Однажды вечером, когда Факуэр сидел с женой на каменной скамье у ворот своей усадьбы, к ним подъехал солдат в серой форме и попросил напиться. Миссис Факуэр с величайшей охотой отправилась в дом, чтобы собственноручно исполнить его просьбу. Как только она ушла, ее муж подошел к запыленному всаднику и стал жадно расспрашивать его о положении на фронте.

– Янки восстанавливают железные дороги, – сказал солдат, – и готовятся к новому наступлению. Они продвинулись до Совиного ручья, починили мост и возвели укрепление на своем берегу. Повсюду расклеен приказ, что всякий штатский, замеченный в порче железнодорожного полотна, мостов, туннелей или составов, будет повешен без суда. Я сам читал приказ.

– А далеко до моста? – спросил Факуэр.

– Миль тридцать.

– А наш берег охраняется?

– Только сторожевой пост на линии, в полмили от реки, да часовой на мосту.

– А если бы какой-нибудь кандидат висельных наук, и притом штатский, проскользнул мимо сторожевого поста и справился бы с часовым, – с улыбкой сказал Факуэр, – что мог бы он сделать?

Солдат задумался.

– Я был там с месяц назад, – ответил он, – и помню, что во время зимнего разлива к деревянному устою моста прибило много плавника. Теперь бревна высохли и вспыхнут, как пакля.

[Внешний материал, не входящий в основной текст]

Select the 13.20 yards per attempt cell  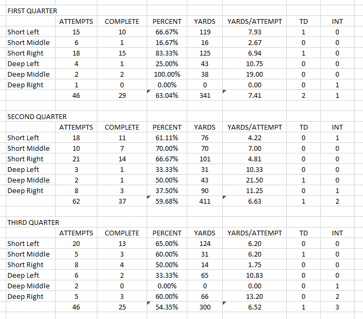(255, 297)
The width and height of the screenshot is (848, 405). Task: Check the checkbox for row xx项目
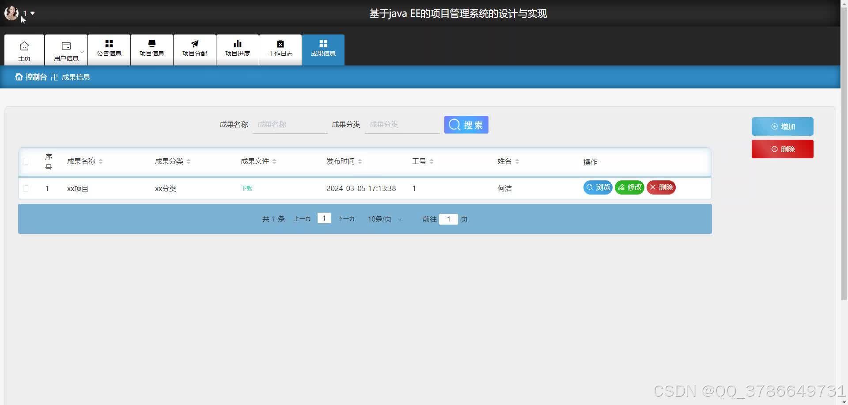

Тут вернулась миссис Факуэр и дала солдату напиться. Он учтиво поблагодарил ее, поклонился хозяину и уехал. Час спустя, когда уже стемнело, он снова проехал мимо плантации в обратном направлении. Это был лазутчик федеральных войск.

Перевод Веры Топер

Вопросы:

Более распространенная транскрипция фамилии Farquhar – Фаркер. Охарактеризуйте героя. Обратите внимание на описание его внешности в предыдущем фрагменте. Какие мотивы заставили его поддаться на провокацию?

Амброз Бирс отважно сражался в армии северян. Однако герой, плантатор-южанин, намеревавшийся осуществить диверсию на железнодорожном мосту, изображен с явным сочувствием. Почему?

 

Капсула: Гражданская война в США

Американское единство складывалось долго и очень непросто. Поселения колонистов были разбросаны на огромной территории. Они разделялись десятками и сотнями километров лесов, пустынь и прерий, по которым бродили индейцы и бандиты. Развитие внутренних связей законодательно ограничивалось английской колониальной администрацией. Торговля между штатами была запрещена. Англия совершенно обоснованно опасалась, что развитие внутренней торговли ослабит зависимость колоний от метрополии. Когда была провозглашена Независимость, большинством американцев она понималась как независимость отдельных государств – штатов. У штатов были свои законы и свои вооруженные силы.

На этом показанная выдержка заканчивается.